Stored data entries:
((
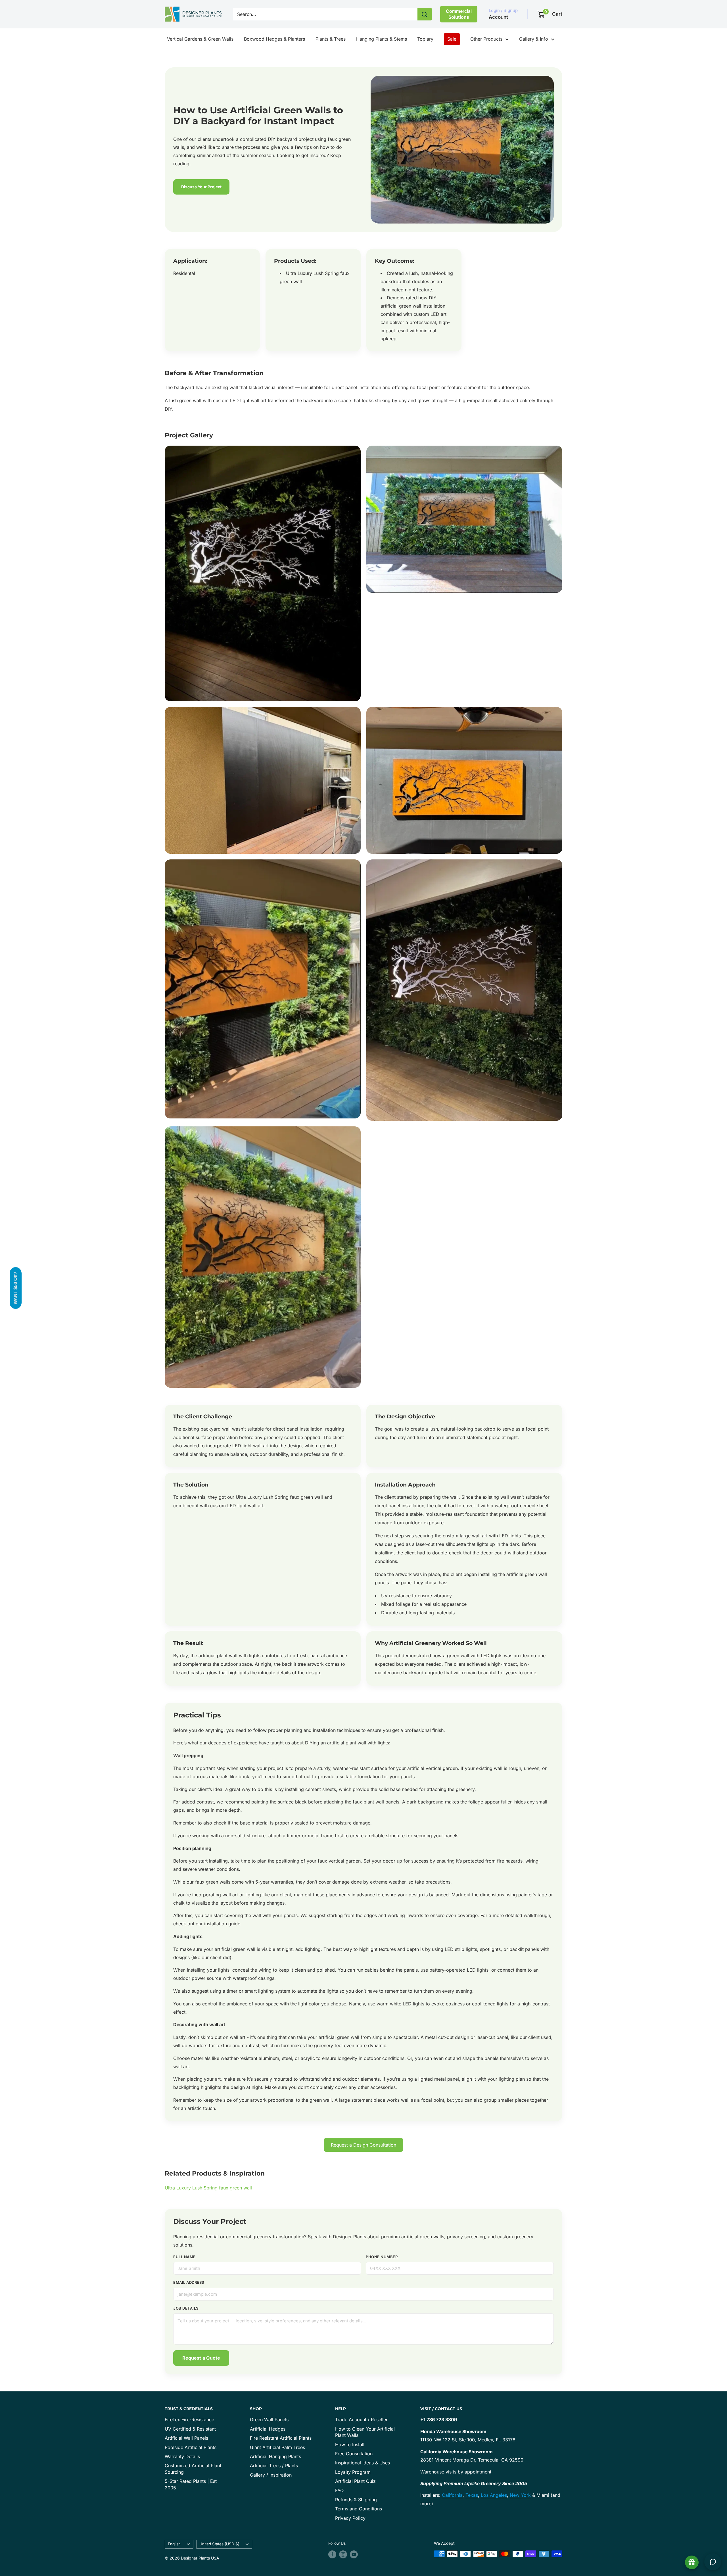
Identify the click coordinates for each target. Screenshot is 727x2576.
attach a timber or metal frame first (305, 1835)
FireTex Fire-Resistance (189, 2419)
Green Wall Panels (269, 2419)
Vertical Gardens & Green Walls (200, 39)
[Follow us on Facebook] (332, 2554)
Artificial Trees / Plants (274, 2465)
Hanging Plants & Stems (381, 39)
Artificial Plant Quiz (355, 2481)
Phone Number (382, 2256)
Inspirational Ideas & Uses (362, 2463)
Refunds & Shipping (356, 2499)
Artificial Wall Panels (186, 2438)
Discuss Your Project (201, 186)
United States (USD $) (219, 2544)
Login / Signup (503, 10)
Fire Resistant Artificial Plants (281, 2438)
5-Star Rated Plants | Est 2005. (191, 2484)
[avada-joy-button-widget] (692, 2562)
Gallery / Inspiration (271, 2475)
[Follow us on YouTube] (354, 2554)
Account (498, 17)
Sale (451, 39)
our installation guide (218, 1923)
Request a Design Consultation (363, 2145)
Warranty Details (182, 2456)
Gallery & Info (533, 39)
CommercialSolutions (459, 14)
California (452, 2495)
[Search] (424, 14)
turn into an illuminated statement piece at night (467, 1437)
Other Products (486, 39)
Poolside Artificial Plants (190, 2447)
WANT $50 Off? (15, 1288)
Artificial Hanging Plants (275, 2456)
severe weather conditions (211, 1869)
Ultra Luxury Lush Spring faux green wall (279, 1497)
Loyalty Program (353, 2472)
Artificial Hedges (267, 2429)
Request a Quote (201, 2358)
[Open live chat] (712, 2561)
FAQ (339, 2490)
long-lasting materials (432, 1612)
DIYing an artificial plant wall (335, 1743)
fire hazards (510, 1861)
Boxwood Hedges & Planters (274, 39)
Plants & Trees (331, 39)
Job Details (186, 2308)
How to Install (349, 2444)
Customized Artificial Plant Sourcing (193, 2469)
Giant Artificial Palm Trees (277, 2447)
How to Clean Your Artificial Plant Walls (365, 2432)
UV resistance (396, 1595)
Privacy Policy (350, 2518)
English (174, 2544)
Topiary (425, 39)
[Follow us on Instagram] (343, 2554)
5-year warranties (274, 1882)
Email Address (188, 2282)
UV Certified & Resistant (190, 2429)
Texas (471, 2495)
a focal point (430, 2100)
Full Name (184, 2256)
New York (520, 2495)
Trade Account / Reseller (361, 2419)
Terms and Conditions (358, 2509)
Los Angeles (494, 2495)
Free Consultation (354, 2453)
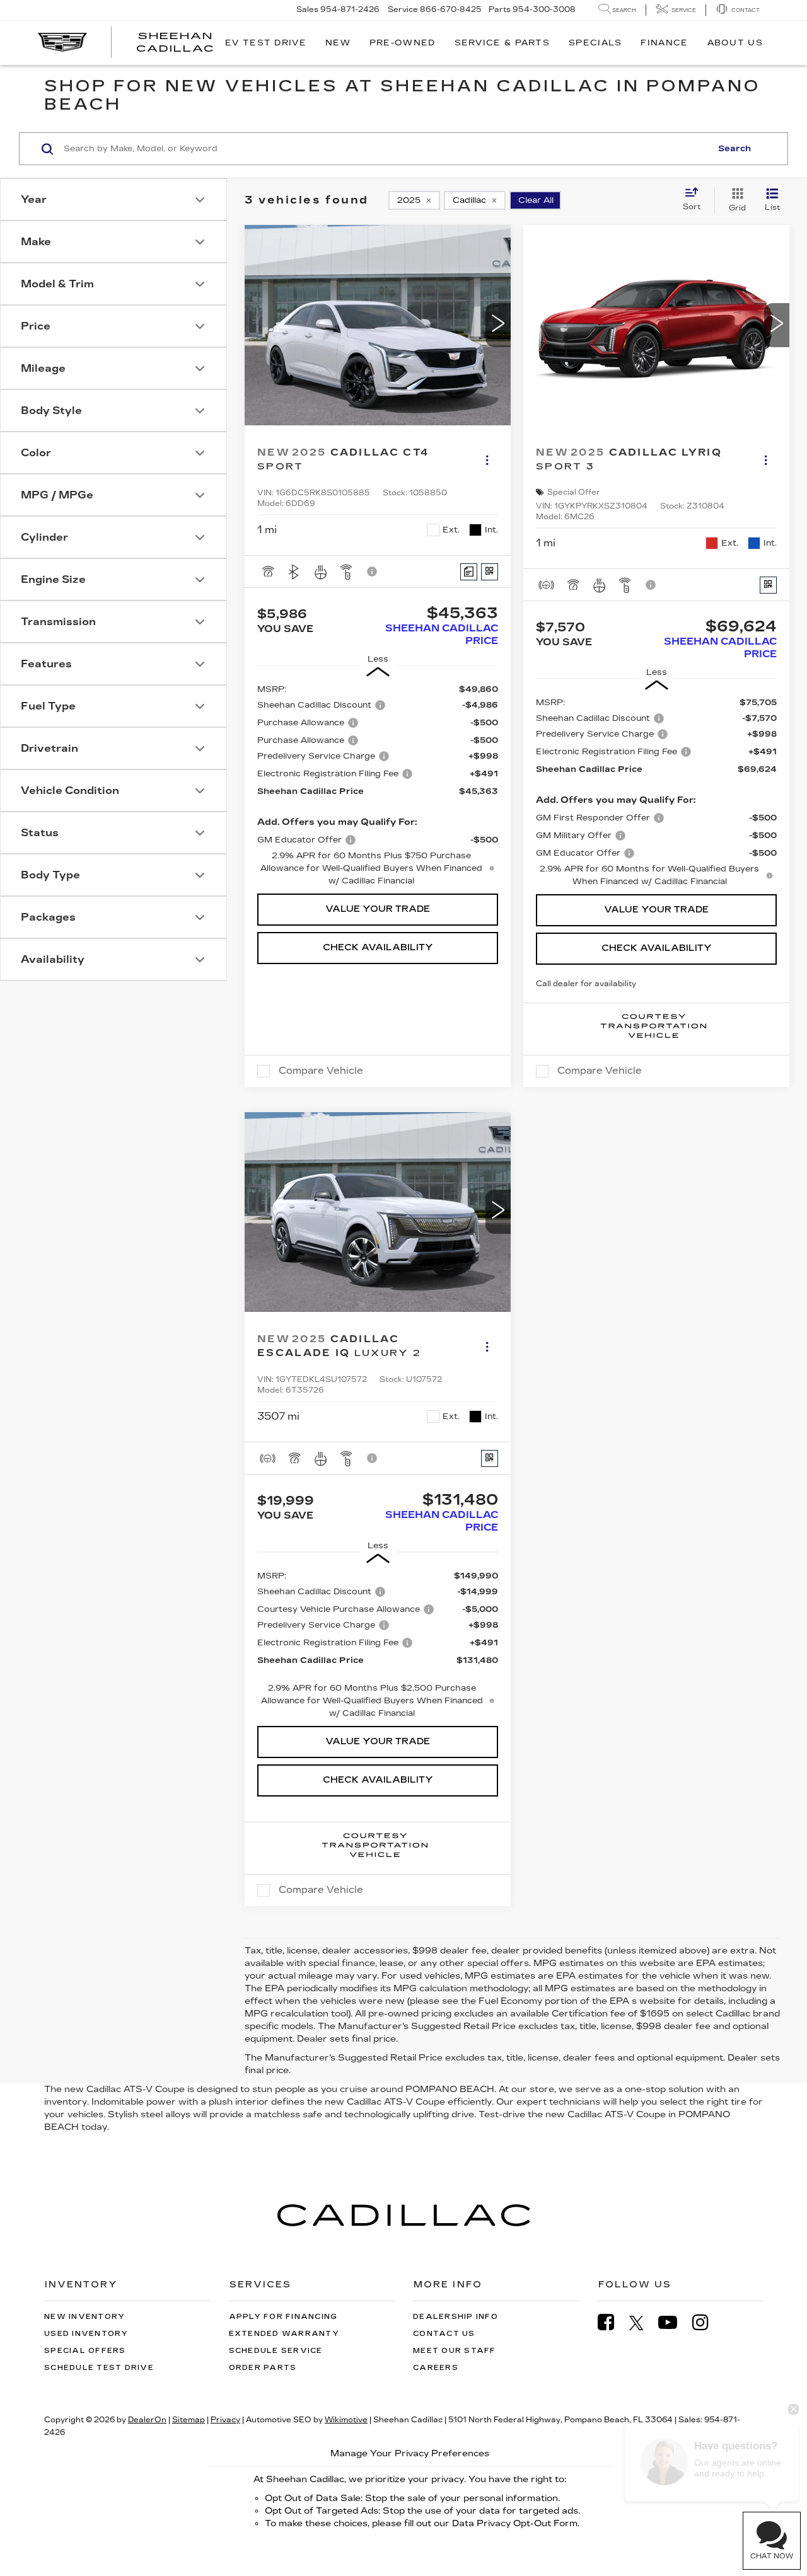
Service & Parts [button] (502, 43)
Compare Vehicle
))
→ **Work task**
Return, from the data, each line that has the word "Walls" in it.

→ **Task result**
Vertical Gardens & Green Walls (200, 39)
How to Clean Your Artificial Plant Walls (365, 2432)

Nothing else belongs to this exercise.